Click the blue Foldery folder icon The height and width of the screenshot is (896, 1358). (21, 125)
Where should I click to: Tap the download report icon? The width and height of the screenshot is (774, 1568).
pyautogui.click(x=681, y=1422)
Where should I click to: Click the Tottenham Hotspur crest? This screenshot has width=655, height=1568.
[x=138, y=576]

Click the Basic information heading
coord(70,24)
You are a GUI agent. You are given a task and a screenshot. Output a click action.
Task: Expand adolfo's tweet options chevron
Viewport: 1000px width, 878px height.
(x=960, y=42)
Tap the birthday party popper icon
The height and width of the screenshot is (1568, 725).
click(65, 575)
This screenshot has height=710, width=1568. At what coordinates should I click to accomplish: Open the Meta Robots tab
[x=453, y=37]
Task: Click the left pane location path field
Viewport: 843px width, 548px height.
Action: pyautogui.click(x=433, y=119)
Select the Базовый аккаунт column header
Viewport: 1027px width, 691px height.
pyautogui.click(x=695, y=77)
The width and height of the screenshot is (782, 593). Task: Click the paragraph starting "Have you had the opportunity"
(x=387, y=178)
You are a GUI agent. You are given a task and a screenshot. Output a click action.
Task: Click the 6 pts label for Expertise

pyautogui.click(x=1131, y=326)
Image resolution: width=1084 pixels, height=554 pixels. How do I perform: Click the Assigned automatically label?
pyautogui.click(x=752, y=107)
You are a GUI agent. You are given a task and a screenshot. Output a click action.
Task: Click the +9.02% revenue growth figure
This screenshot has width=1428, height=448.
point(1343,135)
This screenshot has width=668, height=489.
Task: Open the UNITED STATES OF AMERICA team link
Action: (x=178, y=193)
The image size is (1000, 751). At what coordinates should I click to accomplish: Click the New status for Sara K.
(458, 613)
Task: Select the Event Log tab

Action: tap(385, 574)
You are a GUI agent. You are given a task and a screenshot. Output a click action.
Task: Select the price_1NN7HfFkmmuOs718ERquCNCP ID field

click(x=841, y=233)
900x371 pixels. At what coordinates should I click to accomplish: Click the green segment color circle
◇ ◇ ◇
From the records above, extract every entry exactly as given.

Click the blue Foldery folder icon The height and width of the screenshot is (896, 1358). (21, 125)
Where should I click to: Tap the download report icon? The width and height of the screenshot is (774, 1568).
pyautogui.click(x=681, y=1422)
Where should I click to: Click the Tottenham Hotspur crest? This screenshot has width=655, height=1568.
[x=138, y=576]

Click the Basic information heading
coord(70,24)
You are a GUI agent. You are given a task and a screenshot. Output a click action.
Task: Expand adolfo's tweet options chevron
Viewport: 1000px width, 878px height.
(x=960, y=42)
Tap the birthday party popper icon
The height and width of the screenshot is (1568, 725).
click(65, 575)
This screenshot has height=710, width=1568. At what coordinates should I click to accomplish: Open the Meta Robots tab
[x=453, y=37]
Task: Click the left pane location path field
Viewport: 843px width, 548px height.
Action: pyautogui.click(x=433, y=119)
Select the Базовый аккаунт column header
Viewport: 1027px width, 691px height.
pyautogui.click(x=695, y=77)
The width and height of the screenshot is (782, 593). Task: Click the paragraph starting "Have you had the opportunity"
(x=387, y=178)
You are a GUI agent. You are given a task and a screenshot. Output a click action.
Task: Click the 6 pts label for Expertise

pyautogui.click(x=1131, y=326)
Image resolution: width=1084 pixels, height=554 pixels. How do I perform: Click the Assigned automatically label?
pyautogui.click(x=752, y=107)
You are a GUI agent. You are given a task and a screenshot. Output a click action.
Task: Click the +9.02% revenue growth figure
This screenshot has width=1428, height=448.
point(1343,135)
This screenshot has width=668, height=489.
Task: Open the UNITED STATES OF AMERICA team link
Action: (x=178, y=193)
The image size is (1000, 751). At what coordinates should I click to accomplish: Click the New status for Sara K.
(458, 613)
Task: Select the Event Log tab

Action: tap(385, 574)
You are a GUI agent. You are given a task and a screenshot. Output a click action.
Task: Select the price_1NN7HfFkmmuOs718ERquCNCP ID field

click(x=841, y=233)
900x371 pixels. At what coordinates should I click to accomplish: Click the green segment color circle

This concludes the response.